SET OF TASKS
a) Answer these questions from the article on Drax and biomass supply:
(i) What does the Drax official call the company's biggest unquantified risk?
(ii) About what share of U.S. forests are certified to three major U.S. standards?
(iii) How did RWE work around the problem?
b) Print a passage from the article on Drax and biomass supply without changing any words. Begin at the words "Drax, one of" and stop after "there with it.".

Top of EXTRACT PROVIDED

Drax Addresses Biomass Supply Sustainability Risks

An official from Drax Power recently made the statement that the company’s biggest unquantified risk is ensuring the sustainability of its biomass fuel.
By Lisa Gibson | May 11, 2012

An official from Drax Power recently made the statement that the company’s biggest unquantified risk is ensuring the sustainability of its biomass fuel.

Drax, one of the largest power producers in the U.K., co-fires in its largest power station and has been back and forth on whether it will actually develop its proposed dedicated biomass facilities. Government support is the biggest issue the company has pointed to, but it sounds like sustainably sourced feedstock supply ranks right up there with it.

And it is a risk. Forest certification programs do exist, but, similar to standard systems for wood pellets, they are all over the map. So many programs in play and most, if not all, are confusing for landowners, as well as buyers. The supply is there, but making sure it’s meeting evolving sustainability criteria is a whole different ball game. Drax has stopped contracts because of a lack of provision data, which clearly violates the company’s strict sustainability rules across all stages “from field to furnace.”

The U.K. does have sustainability rules in place and the European Union is considering regulations. And about 19 percent of U.S. forests are certified to three major U.S. standards.  But different programs come with different rules and categories, complicating the process for companies like Drax that source their biomass from both the U.K. and North America.

I see the problem and recognize the potential nightmare for Drax and others. It seems RWE worked around it by building its own pellet mill in the U.S. and sourcing all its biomass from that mill and the same forests that consistently follow the same standards.

Bottom of EXTRACT PROVIDED
Top of DATA RECORDS

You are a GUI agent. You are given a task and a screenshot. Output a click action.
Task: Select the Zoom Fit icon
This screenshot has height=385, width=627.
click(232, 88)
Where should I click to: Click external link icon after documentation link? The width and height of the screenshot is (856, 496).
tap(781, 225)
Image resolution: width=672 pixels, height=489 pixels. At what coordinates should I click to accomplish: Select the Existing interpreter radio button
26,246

Bottom of DATA RECORDS
Top of DATA RECORDS

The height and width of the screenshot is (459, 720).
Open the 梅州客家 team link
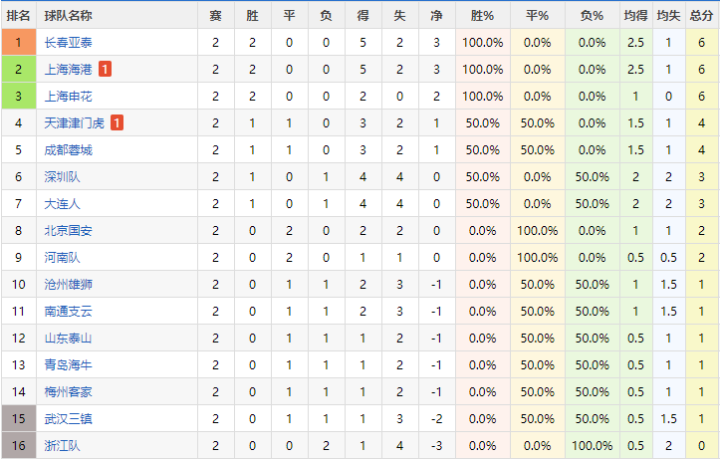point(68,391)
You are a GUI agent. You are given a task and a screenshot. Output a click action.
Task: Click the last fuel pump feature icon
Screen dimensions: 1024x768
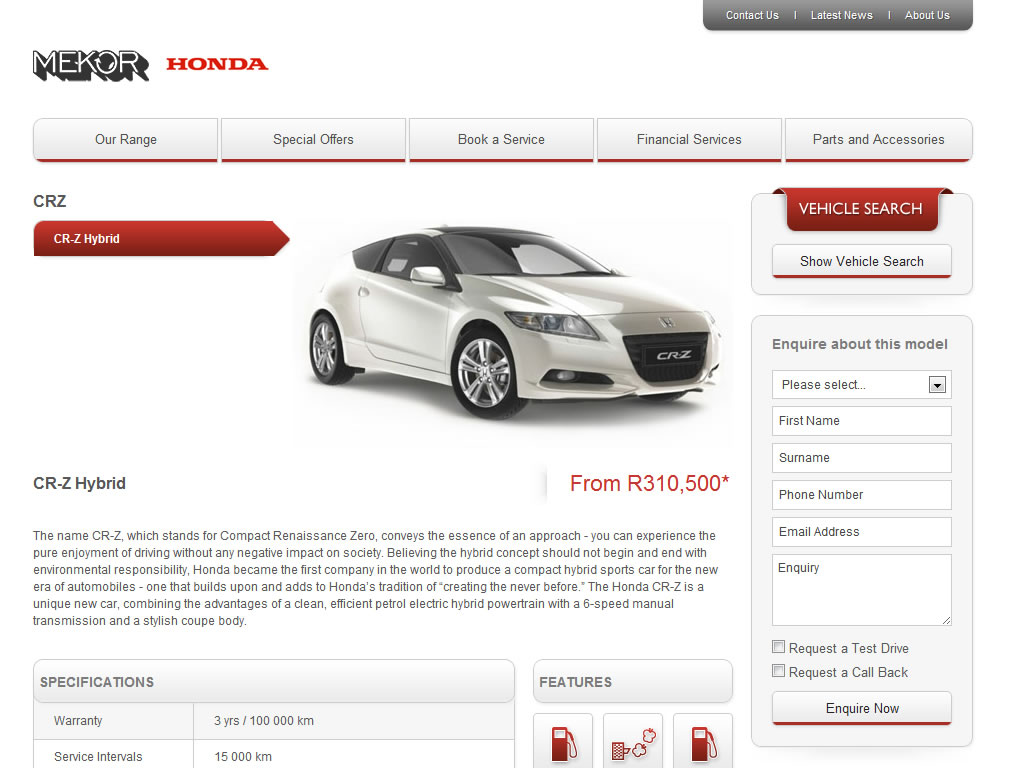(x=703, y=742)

Bottom of DATA RECORDS

RESPONSES TO THE TASKS
a)
(i) Ensuring the sustainability of its biomass fuel.
(ii) About 19 percent.
(iii) It built its own pellet mill in the U.S. and sourced all its biomass from that mill and from the same forests that consistently follow the same standards.

b)
Drax, one of the largest power producers in the U.K., co-fires in its largest power station and has been back and forth on whether it will actually develop its proposed dedicated biomass facilities. Government support is the biggest issue the company has pointed to, but it sounds like sustainably sourced feedstock supply ranks right up there with it.